La Biennale de danse en Afrique change de gouvernance

Conférence de presse au sommet vendredi 14 septembre au Café Danse de Lyon. A l’occasion de la Biennale de danse, était présentée, en présence de ses nouveaux acteurs, la ré-organisation de Danse l’Afrique Danse, le plus important rendez-vous de danse contemporaine sur le continent africain. Créée et pilotée depuis vingt-cinq ans par l’Institut Français dans le cadre de son programme Afrique et Caraïbes en création, cette manifestation d’abord biennale puis brièvement triennale - lors de sa dernière édition en novembre 2016 à Ouagadougou - veut mettre les artistes africains au cœur de son processus décisionnel.

La Biennale de la danse en Afrique (son nouveau nom) est désormais dirigée par le chorégraphe marocain Taoufiq Izeddiou, fondateur et directeur du festival On Marche à Marrakech qui portera et accueillera la prochaine édition 2020. Autour de lui, un comité artistique réunit des personnalités reconnues de la scène chorégraphique africaine : Salia Sanou (Burkina Faso), Faustin Linyekula/Virginie Dupray (RDC), Qudus Onikeku (Nigeria), Quito Tembe (Mozambique), Alioune Diagne (Sénégal), Hafiz Dhaou (Tunisie/France), Gregory Maqoma (Afrique du Sud) et Kettly Noël (Mali/ Haïti).

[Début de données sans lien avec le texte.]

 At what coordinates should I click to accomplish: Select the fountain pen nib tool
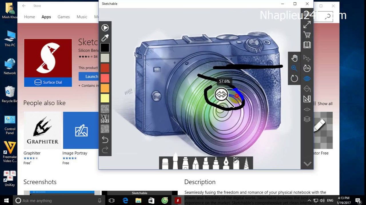click(226, 163)
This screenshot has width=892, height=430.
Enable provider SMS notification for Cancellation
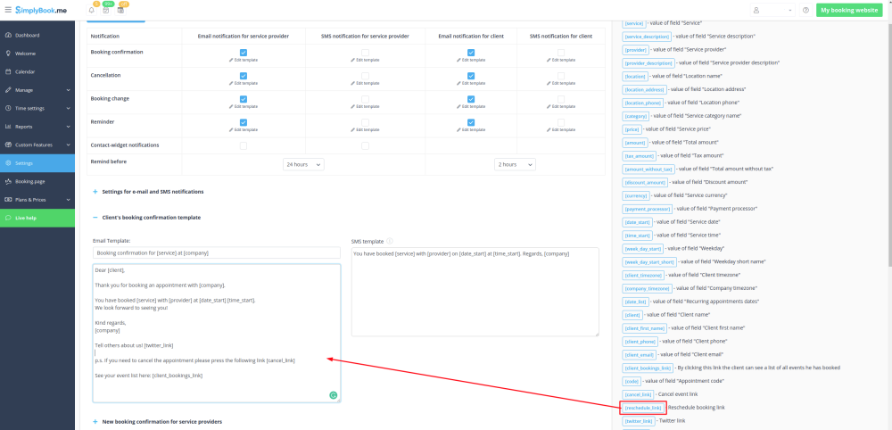(365, 75)
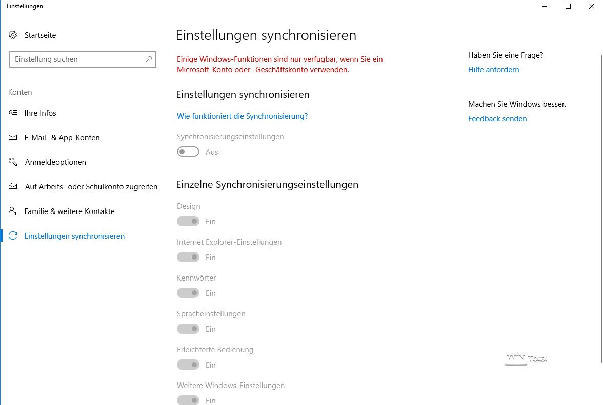Open Anmeldeoptionen settings page
This screenshot has width=603, height=405.
(x=55, y=162)
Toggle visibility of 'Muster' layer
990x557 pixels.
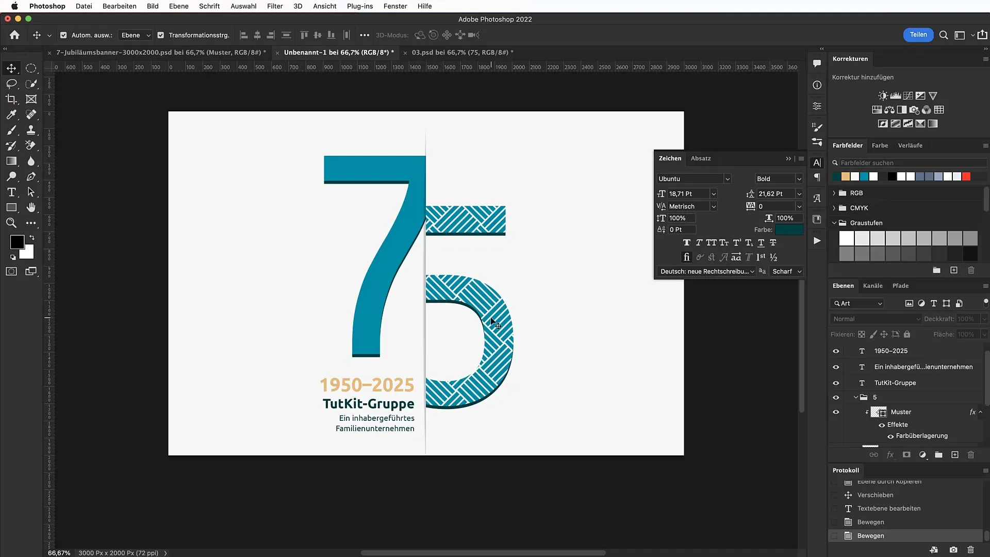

Celles-ci seront chargées de définir les orientations et le fonctionnement d’un évènement plus que jamais destiné à favoriser l’émergence, l’accompagnement et la reconnaissance des nouveaux talents. Pour ce faire, est mis en place sous le nom Résidanses 2019 un Dispositif d’incubation de projets chorégraphiques, offrant « aux artistes et aux compagnies d’effectuer des résidences pour développer une nouvelle création ou finaliser une étape de création en cours avec l’accompagnement d’un tuteur » (ce dernier pouvant être l’un des membres du comité artistique).

Lancé ce même jour sur le site de l’Institut Français, un appel à candidatures* invite donc les chorégraphes ou les compagnies de danse contemporaine et urbaine africains et basés en Afrique, « en début de carrière et dont le travail est peu diffusé à l’international » à soumettre leur projet, étant entendu que les propositions soutenues « feront l’objet d’une attention particulière dans le cadre de la programmation artistique de la Biennale de la danse en Afrique 2020 ». Au terme d’une sélection effectuée « par une commission d’évaluation mise en place par l’Institut français en collaboration avec le comité artistique de la Biennale », une quinzaine de candidatures seront retenues, donnant lieu chacune à une résidence de trois à six semaines au cours de l’année 2019 dans l’un des lieux d’accueil et de création dédié à la danse du continent (tels le CDC La Termitière à Ouagadougou, ou le centre Donko Seko à Bamako).

Cet accompagnement tant logistique qu’artistique permettra aux chorégraphes de travailler dans des conditions professionnelles en vue d’une présentation - non obligatoire - de leur création l’année suivante lors de la Biennale. En fonction de l’évolution du projet, il sera éventuellement possible, dans un second temps, de « poursuivre le travail en France ou à l’international ». Le financement de ces résidences,  pour un montant compris entre 10 000 et 15 000 euros par artiste, tout comme celui de l’organisation générale de la Biennale, est pris en charge par l’Institut Français qui, s’il n’est plus le premier opérateur de la manifestation, « demeure dans son ADN et assure la transition » selon les propos du nouveau directeur du département des échanges et coopérations artistiques Stephan Kutniak.

L’édition 2020 de la Biennale défendra précisément cette génération 2020 de nouveaux créateurs, dans leur identité propre et en lien avec le territoire - notamment les espaces publics -. Elle sera en résonance avec la Saison Afrique 2020 en France annoncée par le Président Macron et dont la commissaire générale, Mme N’Goné Fall, était également présente à la conférence.

Isabelle Calabre

* Appel à candidature

La date limite de dépôt des candidatures est fixé au 31 octobre 2018 et les résultats seront rendus publics en novembre (contact).